### Problem description:
Restate word for word the line containing "Open the Dashboard breadcrumb link" and every following line in the material below, up to and including the last one.

Segment Start: Dataset records

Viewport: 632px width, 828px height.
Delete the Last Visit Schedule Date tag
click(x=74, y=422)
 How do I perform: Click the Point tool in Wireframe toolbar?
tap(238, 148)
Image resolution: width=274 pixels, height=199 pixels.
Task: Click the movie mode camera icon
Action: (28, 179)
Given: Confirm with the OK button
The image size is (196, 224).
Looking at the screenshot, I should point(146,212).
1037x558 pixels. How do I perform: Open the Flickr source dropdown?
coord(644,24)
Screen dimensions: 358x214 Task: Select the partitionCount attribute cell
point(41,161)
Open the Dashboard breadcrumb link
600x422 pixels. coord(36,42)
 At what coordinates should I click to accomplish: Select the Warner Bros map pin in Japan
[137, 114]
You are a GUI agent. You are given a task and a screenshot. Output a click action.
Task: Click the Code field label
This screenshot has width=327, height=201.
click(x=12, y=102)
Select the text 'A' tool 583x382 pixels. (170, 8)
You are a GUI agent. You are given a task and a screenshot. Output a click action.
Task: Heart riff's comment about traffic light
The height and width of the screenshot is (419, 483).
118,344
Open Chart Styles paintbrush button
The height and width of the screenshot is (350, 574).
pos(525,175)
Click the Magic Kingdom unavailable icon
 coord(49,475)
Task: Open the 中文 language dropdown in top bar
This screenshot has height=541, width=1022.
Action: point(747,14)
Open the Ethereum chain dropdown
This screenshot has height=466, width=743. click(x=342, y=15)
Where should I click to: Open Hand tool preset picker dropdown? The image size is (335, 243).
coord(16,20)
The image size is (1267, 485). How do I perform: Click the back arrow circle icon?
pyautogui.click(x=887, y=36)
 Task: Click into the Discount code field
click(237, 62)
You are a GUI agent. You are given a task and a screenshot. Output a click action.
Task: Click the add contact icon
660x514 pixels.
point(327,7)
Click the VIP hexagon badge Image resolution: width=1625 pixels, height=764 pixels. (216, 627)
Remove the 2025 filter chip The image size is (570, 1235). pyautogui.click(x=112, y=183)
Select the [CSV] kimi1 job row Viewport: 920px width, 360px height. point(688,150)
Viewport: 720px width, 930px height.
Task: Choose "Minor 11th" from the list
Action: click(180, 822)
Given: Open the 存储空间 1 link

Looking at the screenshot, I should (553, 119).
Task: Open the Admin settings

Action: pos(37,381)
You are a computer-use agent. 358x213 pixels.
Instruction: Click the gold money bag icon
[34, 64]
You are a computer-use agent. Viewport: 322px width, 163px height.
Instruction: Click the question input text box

Segment End: Dataset records

### Result for this task:
Open the Dashboard breadcrumb link
600x422 pixels. coord(36,42)
 At what coordinates should I click to accomplish: Select the Warner Bros map pin in Japan
[137, 114]
You are a GUI agent. You are given a task and a screenshot. Output a click action.
Task: Click the Code field label
This screenshot has width=327, height=201.
click(x=12, y=102)
Select the text 'A' tool 583x382 pixels. (170, 8)
You are a GUI agent. You are given a task and a screenshot. Output a click action.
Task: Heart riff's comment about traffic light
The height and width of the screenshot is (419, 483).
118,344
Open Chart Styles paintbrush button
The height and width of the screenshot is (350, 574).
pos(525,175)
Click the Magic Kingdom unavailable icon
 coord(49,475)
Task: Open the 中文 language dropdown in top bar
This screenshot has height=541, width=1022.
Action: point(747,14)
Open the Ethereum chain dropdown
This screenshot has height=466, width=743. click(x=342, y=15)
Where should I click to: Open Hand tool preset picker dropdown? The image size is (335, 243).
coord(16,20)
The image size is (1267, 485). How do I perform: Click the back arrow circle icon?
pyautogui.click(x=887, y=36)
 Task: Click into the Discount code field
click(237, 62)
You are a GUI agent. You are given a task and a screenshot. Output a click action.
Task: Click the add contact icon
660x514 pixels.
point(327,7)
Click the VIP hexagon badge Image resolution: width=1625 pixels, height=764 pixels. (216, 627)
Remove the 2025 filter chip The image size is (570, 1235). pyautogui.click(x=112, y=183)
Select the [CSV] kimi1 job row Viewport: 920px width, 360px height. point(688,150)
Viewport: 720px width, 930px height.
Task: Choose "Minor 11th" from the list
Action: click(180, 822)
Given: Open the 存储空间 1 link

Looking at the screenshot, I should (553, 119).
Task: Open the Admin settings

Action: pos(37,381)
You are a computer-use agent. 358x213 pixels.
Instruction: Click the gold money bag icon
[34, 64]
You are a computer-use agent. Viewport: 322px width, 163px height.
Instruction: Click the question input text box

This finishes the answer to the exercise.